Similar story (6 total opto-isolated controls total) my AC battery charger; there in addition to 3 of the PC123's for a zero-cross capacitor switcher board I designed, but  I also use 3 of the new opto-mos by Panasonic.  They are opto-isolators that can switch even 240VAC, up to 150ma, plenty for an AC relay coil. They are really sweet- no EMI like the old, nasty opto-triacs.  So for about 3ma of current, you can cleanly switch an AC coil relay or contactor.

Likewise, signals between the well house, where the BBCC resides with the batteries , and the "House of Lister", are 80 feet away, on a separate small PV/battery, and are all opto-isolated.  And the signals/serial data to the shop, about 400ft. I use CAT5 cable for the opto-isolated signal; with a current loop on twisted pair, you've got a very solid link, even if you reduce the current drive.  The PC123's are about 50 cents each, as I recall.

One last tip before I sign off tonight-  I just finished a bench test "fly off" of 7- 500ma and 1A low drop out (LDO) linear regulators; they were all direct pin replacements for a 7805 , 5V regulator. A conventional 7805 will draw as much as 6 or 7 ma even with no load. The current to ground then increases with load.  Since the LDO regulators are designed for battery systems, they draw much less;  typically between 0.15 and 1 ma, with no load, more with load. It's only important for things that are constantly on, drawing your battery down.  LDO's don't have as good regulation, I was not happy with the 0.3mv of noise that was common in many. Some are also unstable with ceramic capacitors (too low ESR for near the regulator).

The hands down winner: ST's  LF50AB.  It has good regulation, 0.1mv of noise, and is perfectly happy with any capacitance (ceramics OK) on the output.
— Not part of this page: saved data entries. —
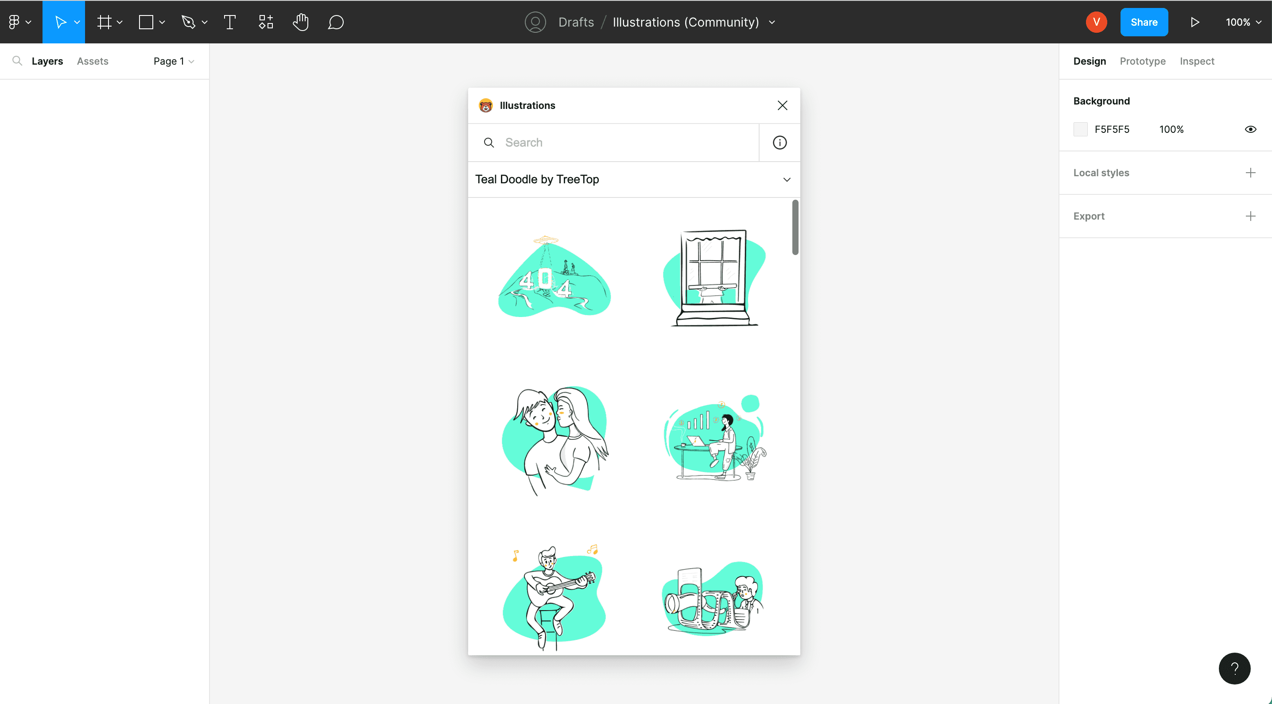Select the Move tool

point(60,22)
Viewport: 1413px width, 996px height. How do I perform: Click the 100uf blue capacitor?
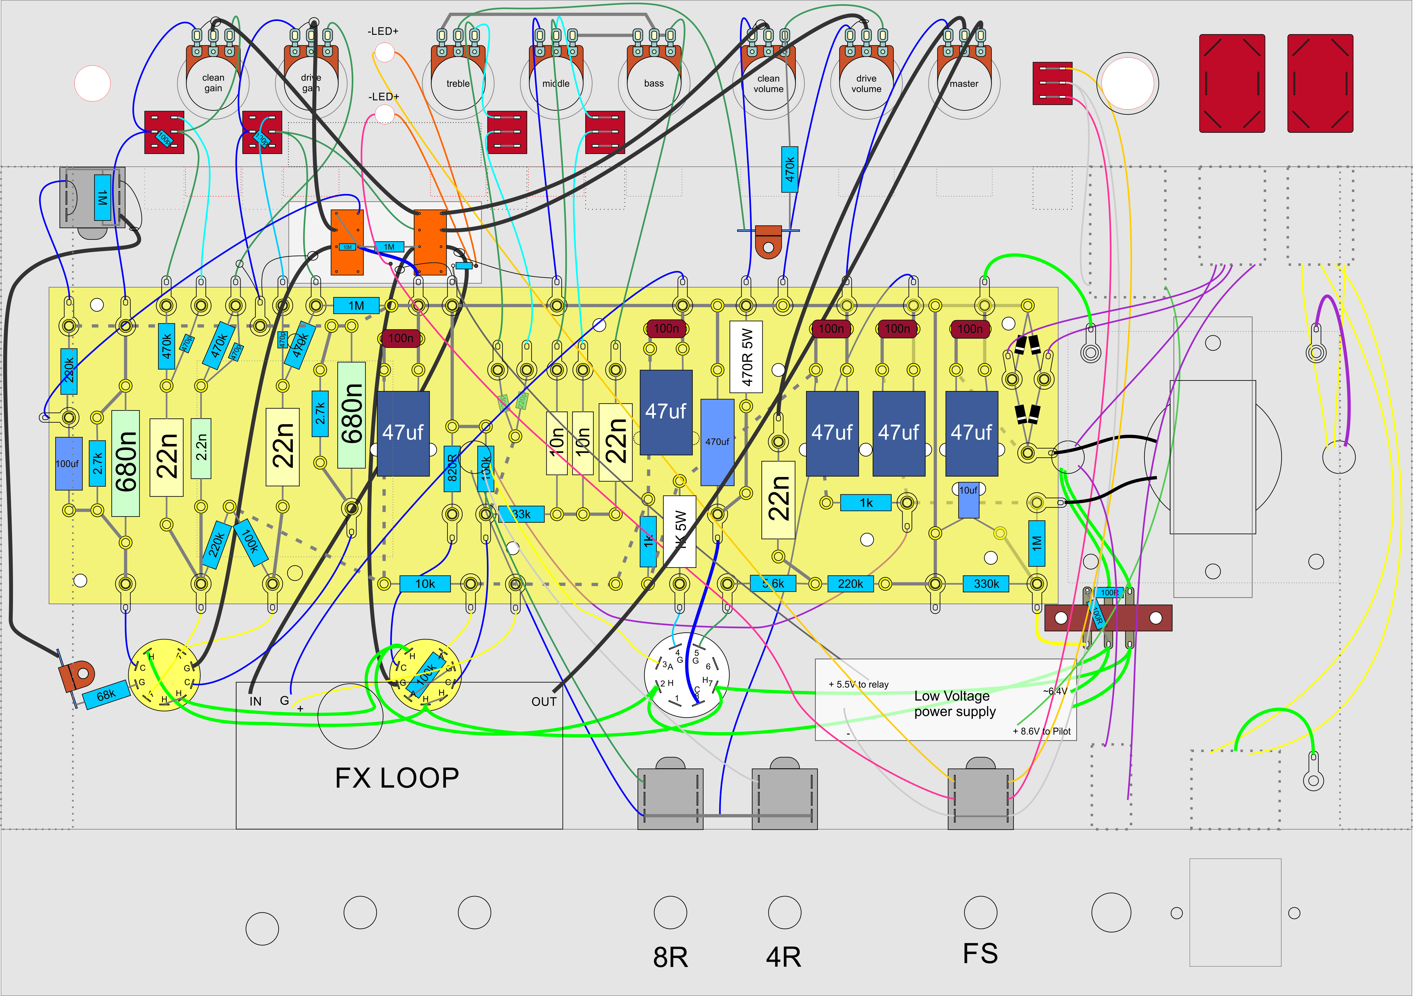[68, 463]

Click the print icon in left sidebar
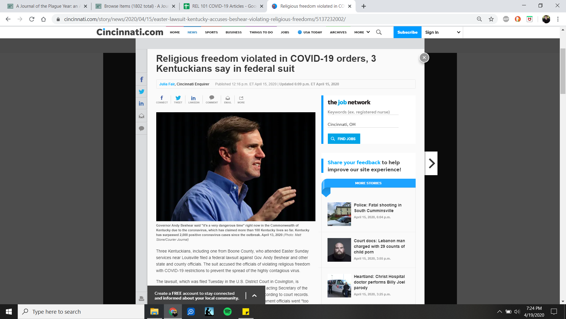(142, 299)
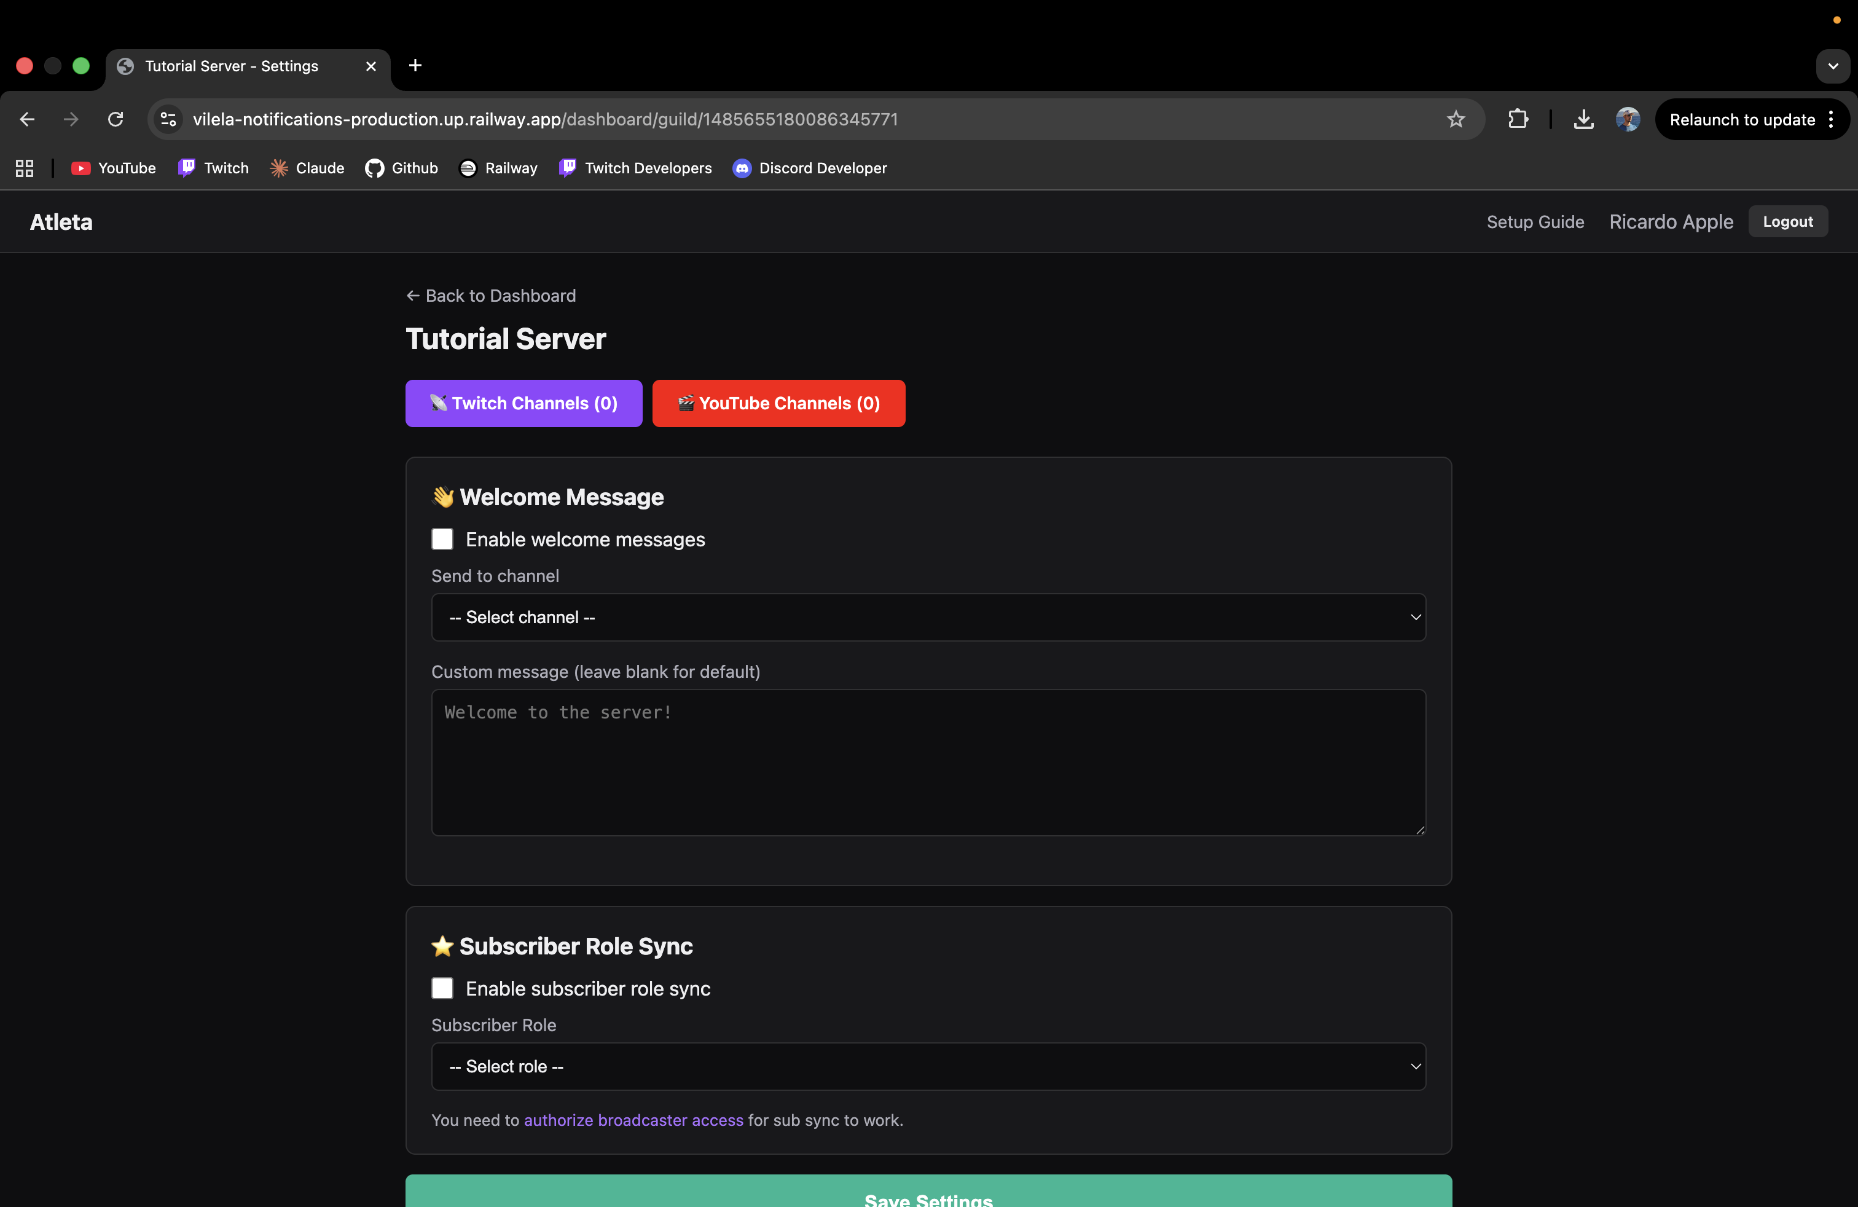Open the browser extensions puzzle icon
This screenshot has height=1207, width=1858.
(x=1518, y=119)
The quiescent current is about 0.5 ma, a good compromise for getting better output regulation.  

[dubbleUJay]

Wow Daryl, you've given me a lot of info to ponder over a few times!

I would think that we should 1st agree on hardware as you said, I'm biased towards ATmega 'cos I've got one and haven't used PICaxe.
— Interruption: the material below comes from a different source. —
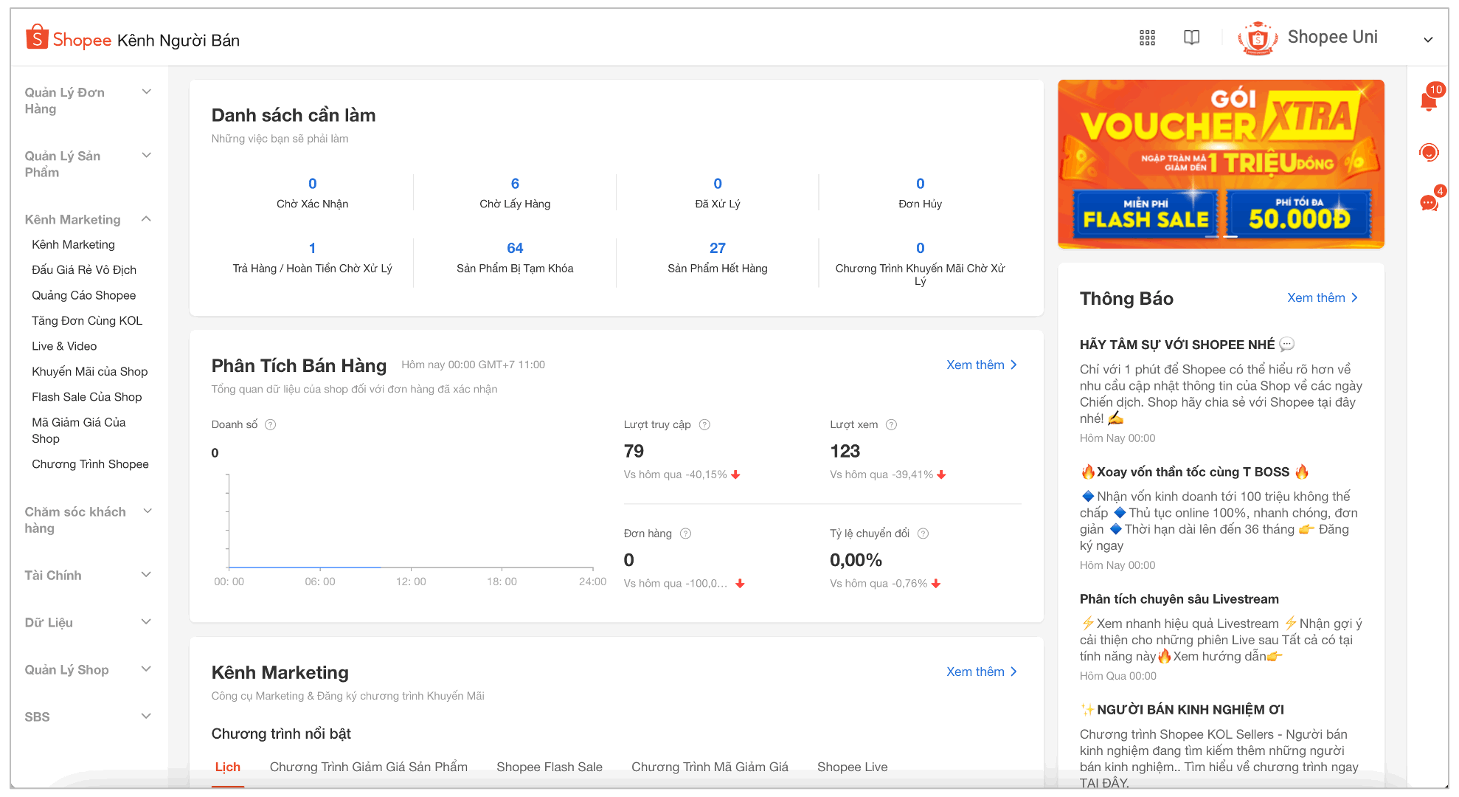Open Shopee Uni account dropdown arrow

(x=1427, y=39)
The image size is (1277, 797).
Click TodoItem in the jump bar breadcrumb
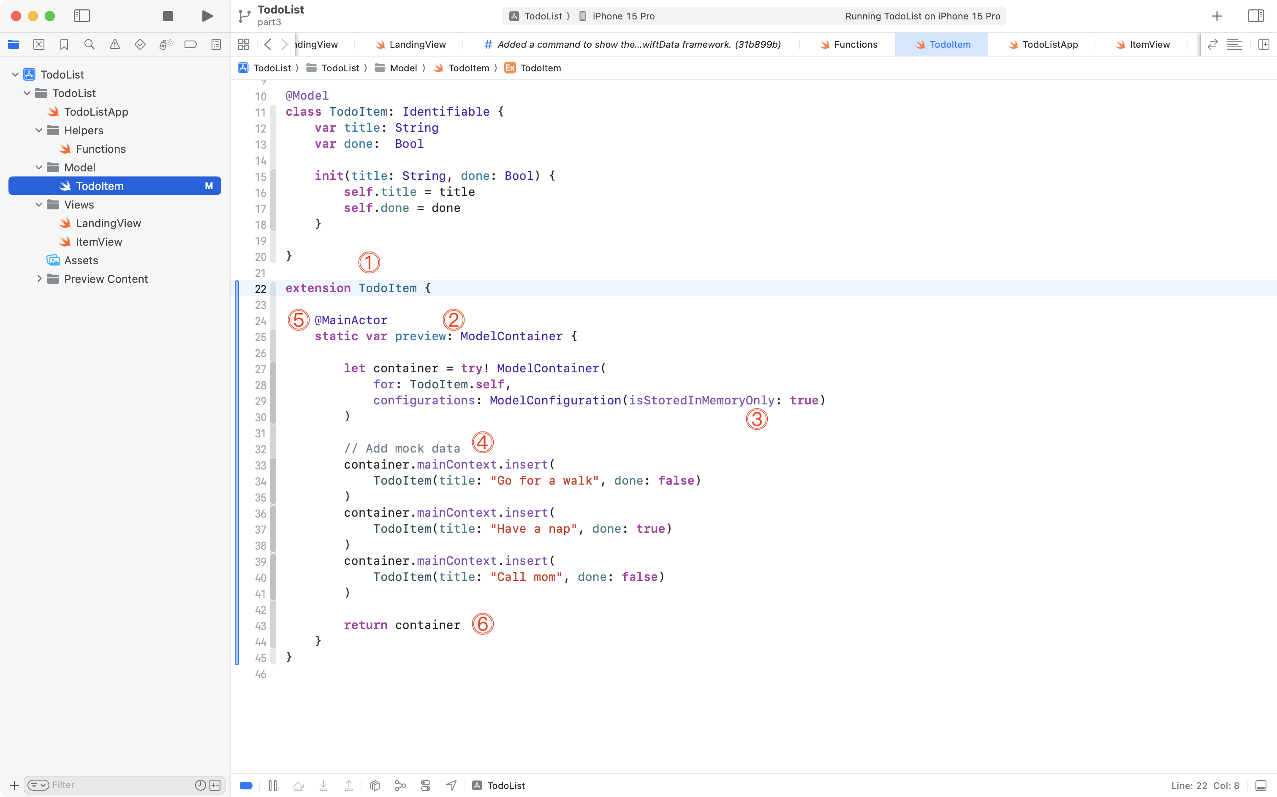click(471, 68)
Just a few thing about the Arduino that I've found of interest so far:
1) Some people has taken microSD cards and used that for storage memory.
2) This guy has Arduino nodes&hubs with input onboard- http://news.jeelabs.org/projects/
3) Sensors and Extension Boards- http://www.seeedstudio.com/depot/

There is a lot more on these sites that meets the eye, scratch around a bit, particularly the JeeLabs site!
If one looks hard enough, between the 2 sites one should be able to build a whole home automation system IMHO!
Most of the above is open source & the PCB layouts are available.

The multiplexer inputs can just as well be extended to 4x16=64 analog inputs if we need it!
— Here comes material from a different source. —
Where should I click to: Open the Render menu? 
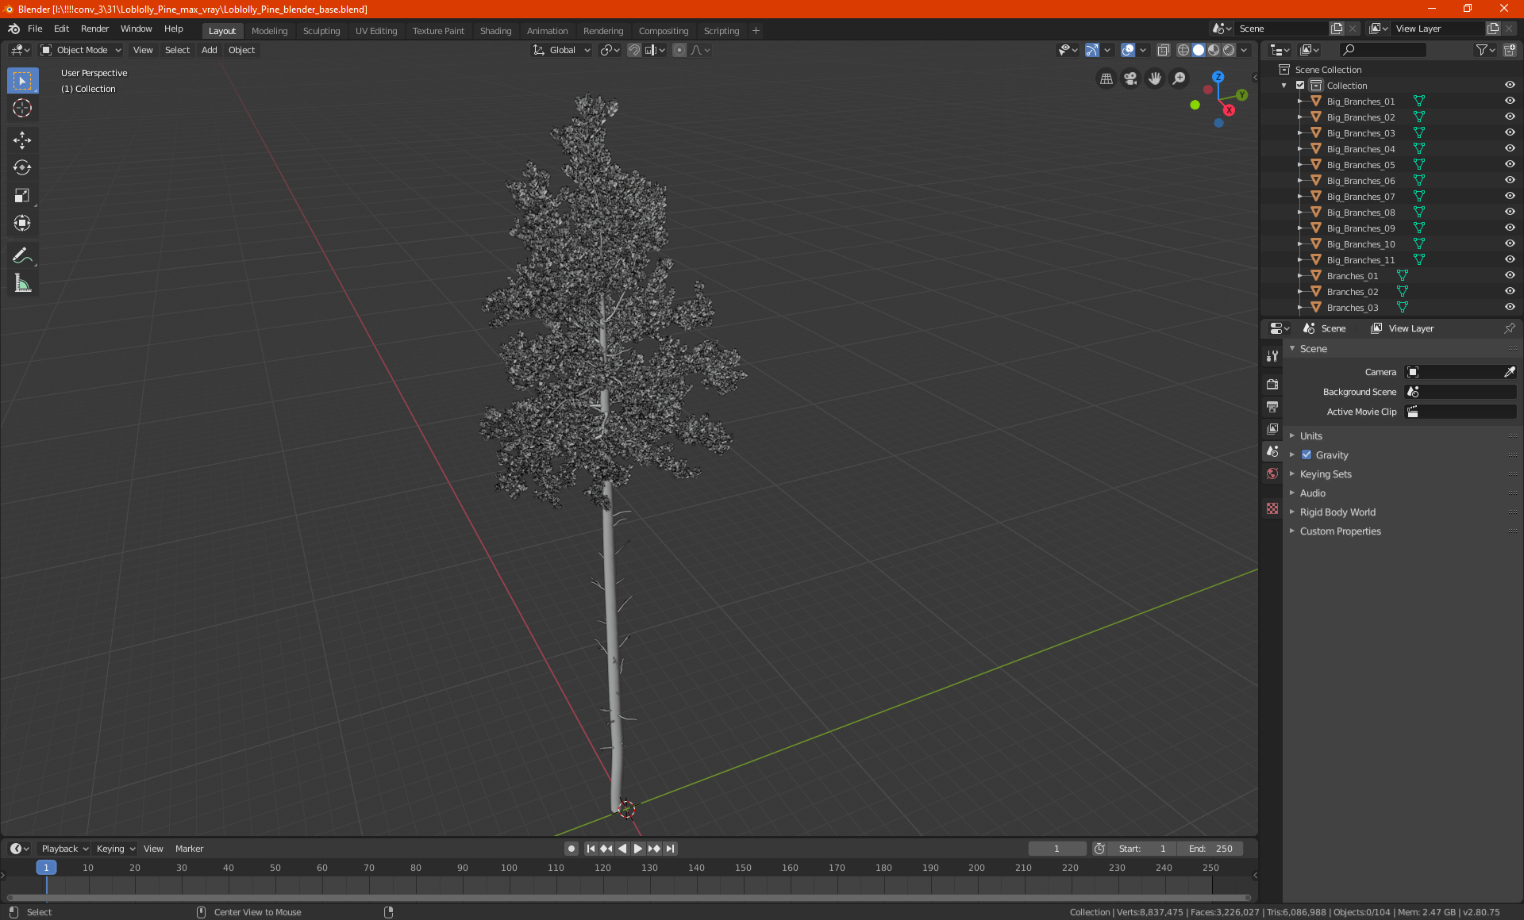coord(94,29)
I 2nd the RS232 comms and there is a Arduino board with a serial port available, although I would rather use 485 for distance, but would that be a problem with opto-coupled connections?
I have at least one application where I need wireless +/-300m, my water-well is across a field from my place.
I've dealt with earth-loops before and know what a pain they can be!

I'll keep myself busy with the sensors in the meantime until we have a direction to agree upon, they should be applicable in any we chose I think. 
Wilhelm

[BruceM]

http://www.rs485.com/rs485spec.html

WJ,
This should help you understand the various ways to get serial data around.

Optically isolated current loop is a nice solution, as it solves the distant, common ground problem.  Lightning in the area causes big shifts in grounds, that fry non-isolated systems.  485 is just differentially driven, not isolated.

I'm looking forward to see what Daryl and you come up with!

Best Wishes,
Bruce

[dubbleUJay]

Thank you Bruce, I've used 232 to 485 converters before on CCTV PTZ control to acquire the necessary distance, from there the little knowledge I have on them.

I can visualize this project in my head as I've looked at home automation systems before using the CAN-bus with "Star & Nodes" as in the CARACA project which didn't seem to get to far.